Produkt z rolnictwa ekologicznego ma jeden podstawowy wyróżnik – certyfikat, którego zdobycie nie jest łatwe. Ale przecież bez certyfikatu też może być eko, bio czy po prostu zdrowy, tak jakby cała reszta żywności była niezdrowa. Nic z tym zrobić się nie da, można co najwyżej apelować, by klienci w sklepach nie dawali się nabrać w tak idiotyczny sposób. Za te nic nie wnoszące dopiski płacą dodatkowo – do śmiechu doprowadziła mnie „ekologiczna woda" w jednym ze sklepów, która okazała się zwykłą źródlaną, czyli o parametrach kranówki.
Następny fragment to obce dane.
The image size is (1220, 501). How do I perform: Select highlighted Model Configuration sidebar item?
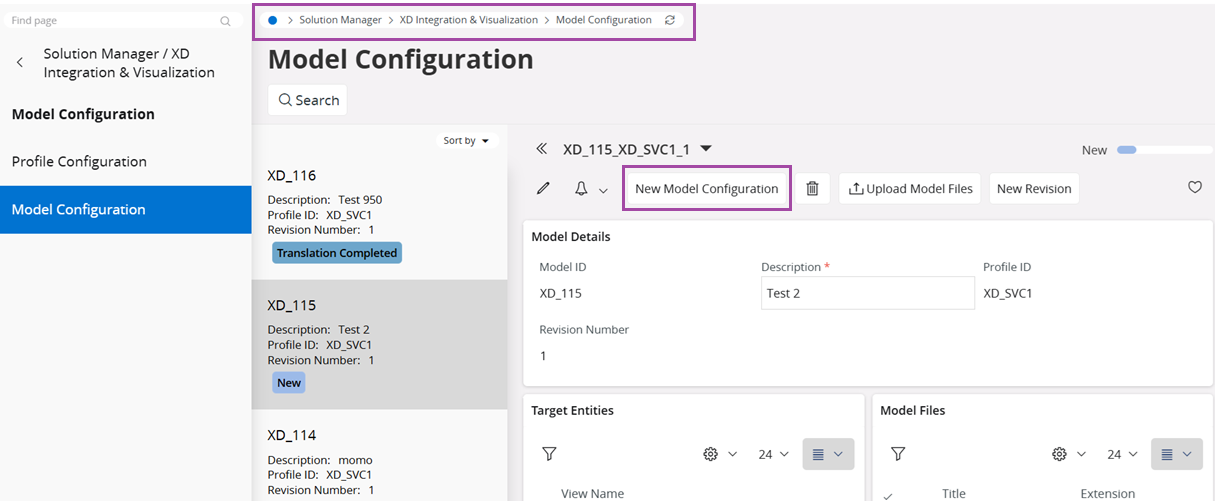click(79, 210)

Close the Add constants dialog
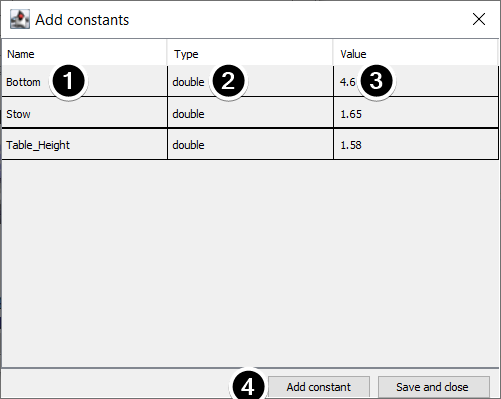[479, 19]

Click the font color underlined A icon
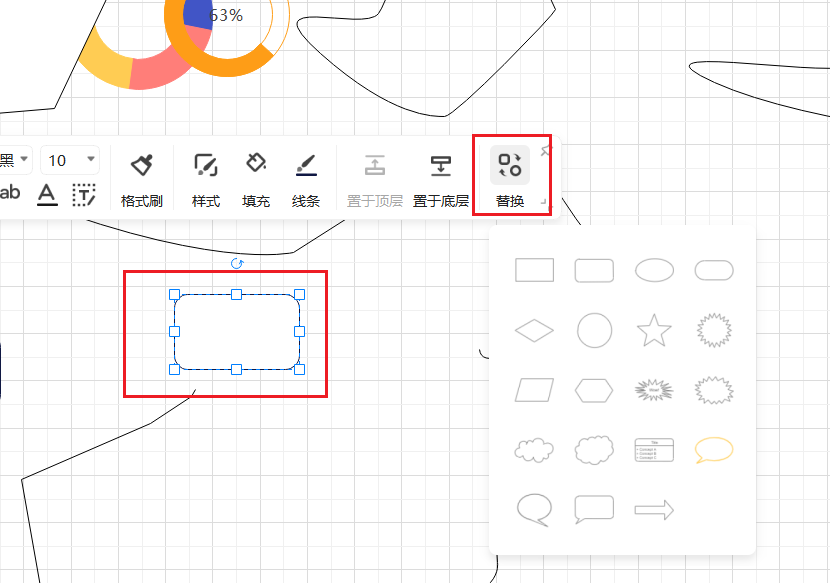point(47,195)
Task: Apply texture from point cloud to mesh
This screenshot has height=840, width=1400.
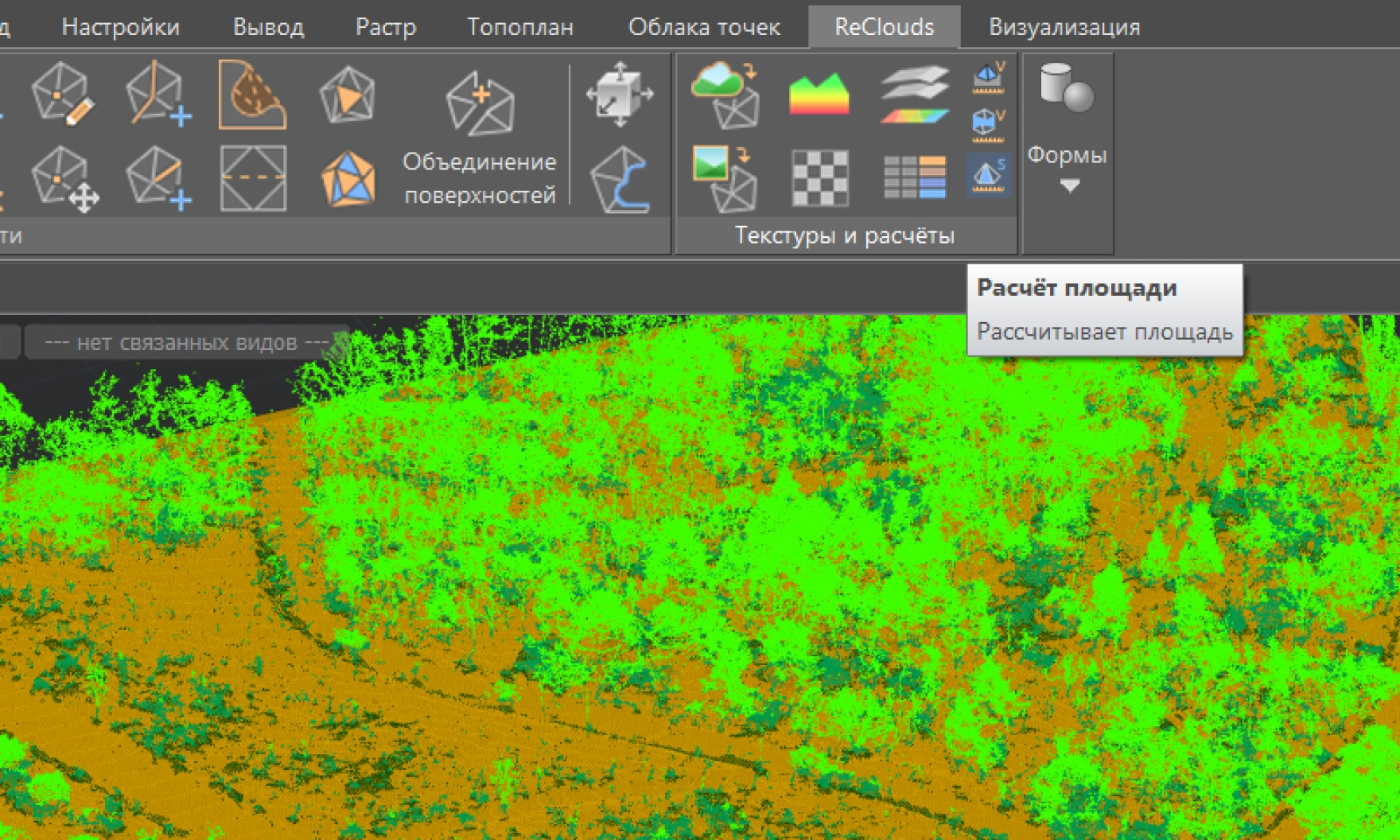Action: [725, 95]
Kosztowała dwa razy więcej niż prawdopodobnie identyczna woda, ale pod marką własną sieci handlowej, która stała jednak na najniższej półce.
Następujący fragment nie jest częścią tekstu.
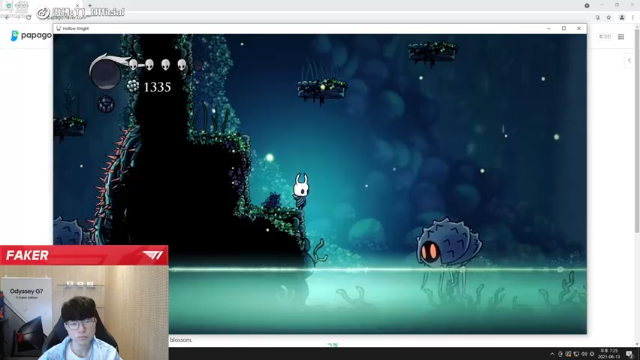Open the Chrome media control dropdown in the title bar

(587, 5)
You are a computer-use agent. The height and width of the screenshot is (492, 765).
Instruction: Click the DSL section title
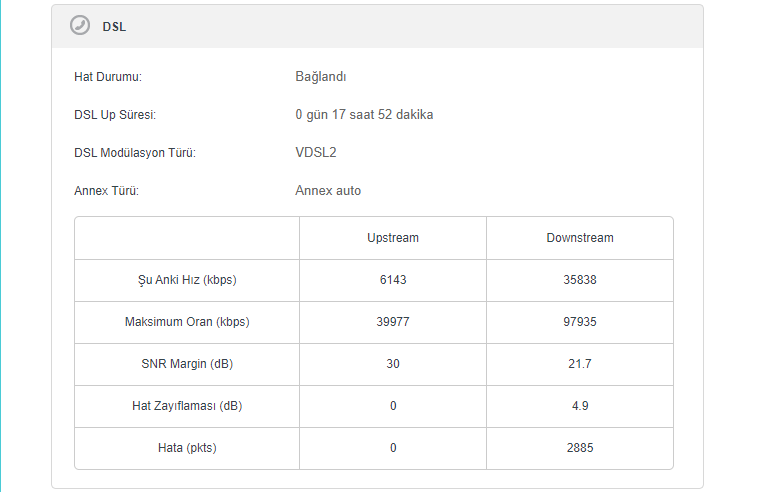tap(114, 27)
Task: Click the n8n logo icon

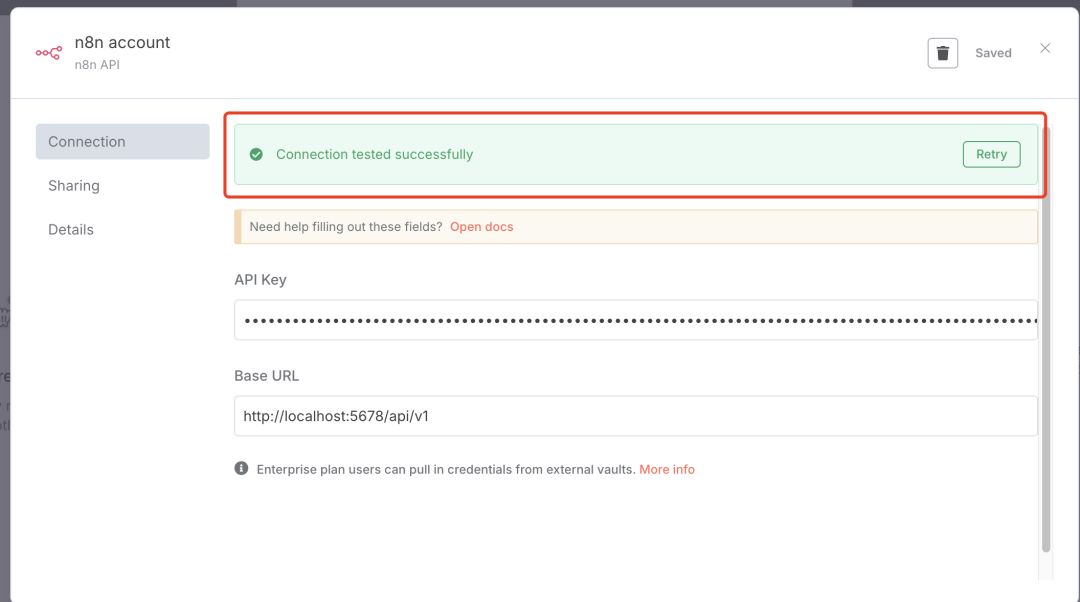Action: (x=48, y=53)
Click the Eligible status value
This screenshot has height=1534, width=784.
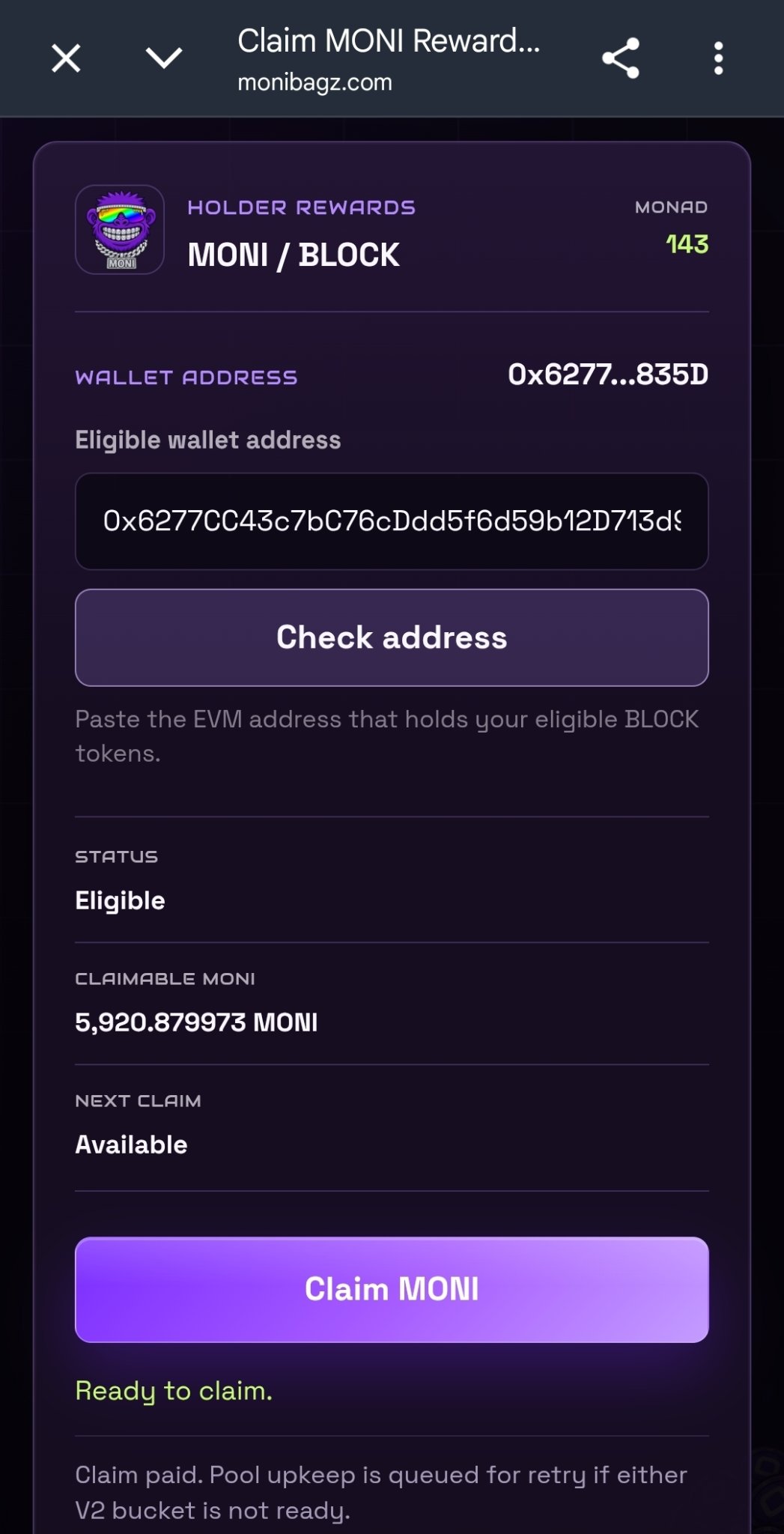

Niewiele lepiej wypada także modne kupowanie na bazarach czy wyjazdy do rolników, aby bezpośrednio u nich zaopatrywać się w ekologiczne warzywa czy jaja. Każdy, kto ma na wsi rodzinę czy znajomych wie, że ci rolnicy zazwyczaj na oddzielnych polach uprawiają warzywa na swoje potrzeby, zaś te dla „miastowych" sowicie podsypują nawozami, używają środków ochrony roślin itp. Oczywiście nie wszyscy, ale sam fakt, iż produkt jest prosto od rolnika nie znaczy, że jest bardziej eko od tego z hipermarketu. Bez certyfikatu nie ma mowy o określeniu żywności jako ekologicznej, tylko kto będzie chciał za nią tyle zapłacić? Wygodniej oszukiwać się substytutami, chociaż nie ma to sensu.